クラッチハブ12aは、以下に説明するような後退回転伝動クラッチ12の一部を構成する。
【0023】
後退回転伝動クラッチ12は、以下の構成になる湿式多板クラッチとする。
つまり、後退ワンウェイクラッチ7から遠いカム機構13の側に配してクラッチドラム12cを設け、該クラッチドラム12cの内周を出力軸2上にセレーション嵌合すると共に、出力軸2に螺合させたローディングナット12dにより軸線方向に固定する。
カムディスク13bを後退回転伝動クラッチ12(湿式多板クラッチ12)のプレッシャプレートとしても用い、これがため、クラッチドラム12cおよびカムディスク13bの軸線方向対向面間にインナープレート12eおよびアウタープレート12fを介在させる。
【0024】
インナープレート12eは、後退ワンウェイクラッチ7の内輪延長端部7d上で回転可能なクラッチハブ12aの外周にスプライン嵌合することにより、カムディスク13bと一体回転し得るようにすると共にクラッチハブ12aに対し軸線方向へ相対変位可能とする。

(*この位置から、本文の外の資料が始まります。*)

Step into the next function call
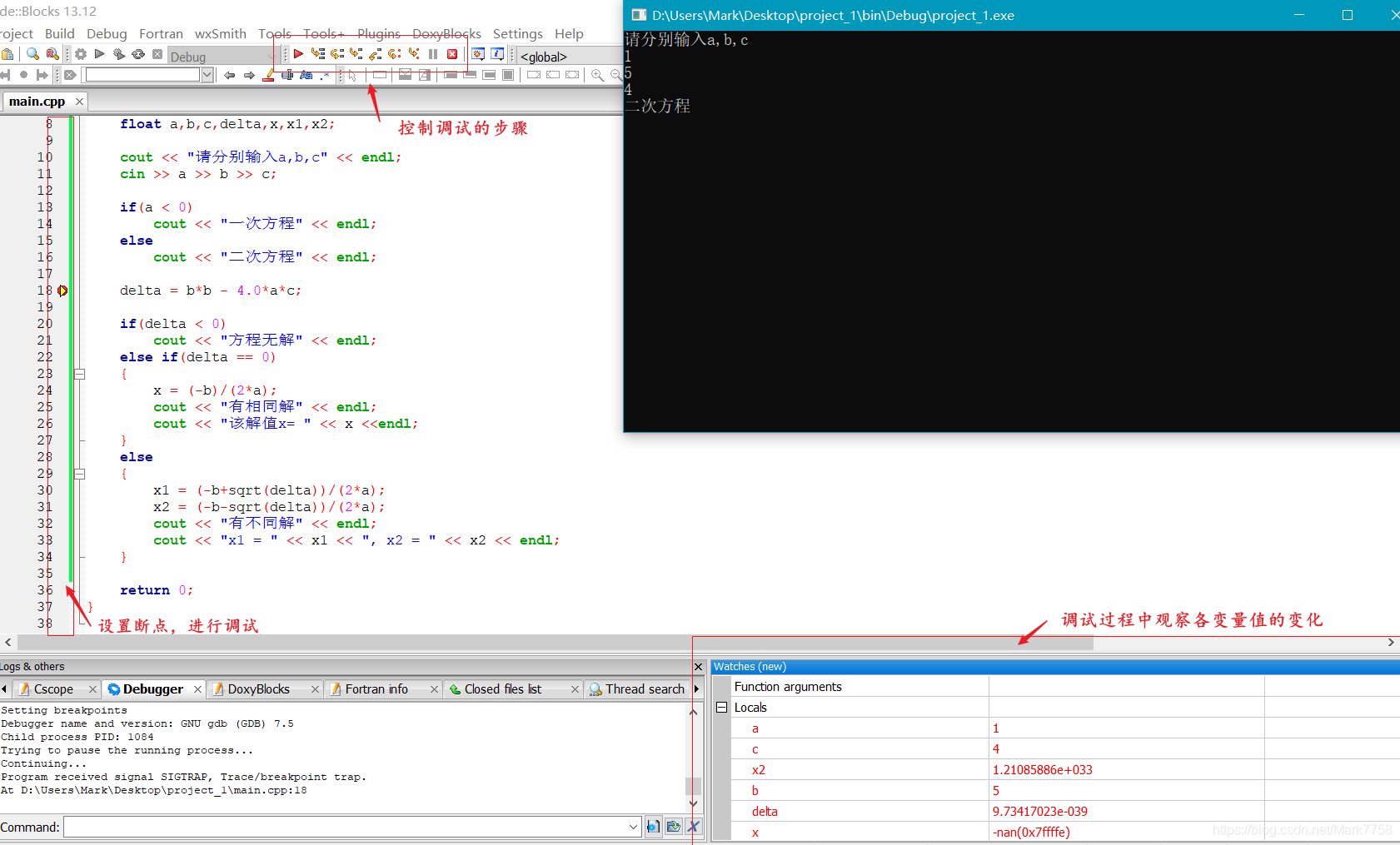1400x845 pixels. (x=356, y=54)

なお、アウタープレート12fは、クラッチドラム12cの内周に軸線方向相対変位可能にしてスプライン嵌合することにより、クラッチドラム12cと共に回転し得るようになす。
【0025】
前進ワンウェイクラッチ6および軸受2b間において出力軸2に出力歯車15を一体に成形し、この出力歯車15に噛合するリングギヤ16をディファレンシャルギヤケース3cに取着して設け、これら出力歯車15およびリングギヤ16より成るファイナルドライブギヤ組とディファレンシャルギヤ装置3とで、図1における減速機46を構成する。
【0026】
図2および図3に示す上記の実施例においては、前進ワンウェイクラッチ6および後退ワンウェイクラッチ7が入力軸1および出力軸2間に並列的に配置され、後者の後退ワンウェイクラッチ7が、カム機構13により締結される後退回転伝動クラッチ12を介して入出力軸1,2間を結合することとなり、
本実施例の駆動力伝達装置は、図1に示すごとくに電動モータ式4輪駆動車両に用いたとき以下のように機能する。
【0027】
図6(a)は、電動モータ式4輪駆動車両を前進4輪駆動走行させる時における上記駆動力伝達装置28の駆動力伝達経路にハッチングを付して示す説明用断面図である。

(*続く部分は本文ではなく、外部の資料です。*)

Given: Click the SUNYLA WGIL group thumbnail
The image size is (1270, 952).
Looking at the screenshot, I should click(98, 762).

なおここでは、前進4輪駆動時における入力軸1の回転方向を、図6(a)の右側(電動モータ45の側)から見て時計回り方向として説明する。
また図6(b)は、前進ワンウェイクラッチ6を図6(a)の右側(電動モータ側)から見て示す横断面図であり、図6(c)は、後退ワンウェイクラッチ7を図6(a)の右側(電動モータ側)から見て示す横断面図である。
【0028】
前進4輪駆動走行時においては、電動モータ45による前進駆動力が入力軸1から入力歯車11および中間歯車10を経て両ワンウェイクラッチ6,7の外輪6b,7bに伝達され、これら外輪6b,7bが対応する前進方向に回転されると、前進ワンウェイクラッチ6の外輪6bが内輪6aに対して係合方向に回転するので、スプラグ6cが図6(b)に示すように係合方向に傾き、前進ワンウェイクラッチ6の係合(図ではLockと表示した)により内輪6aはスプラグ6cを介して外輪6bと一体的に前進方向へ回転される。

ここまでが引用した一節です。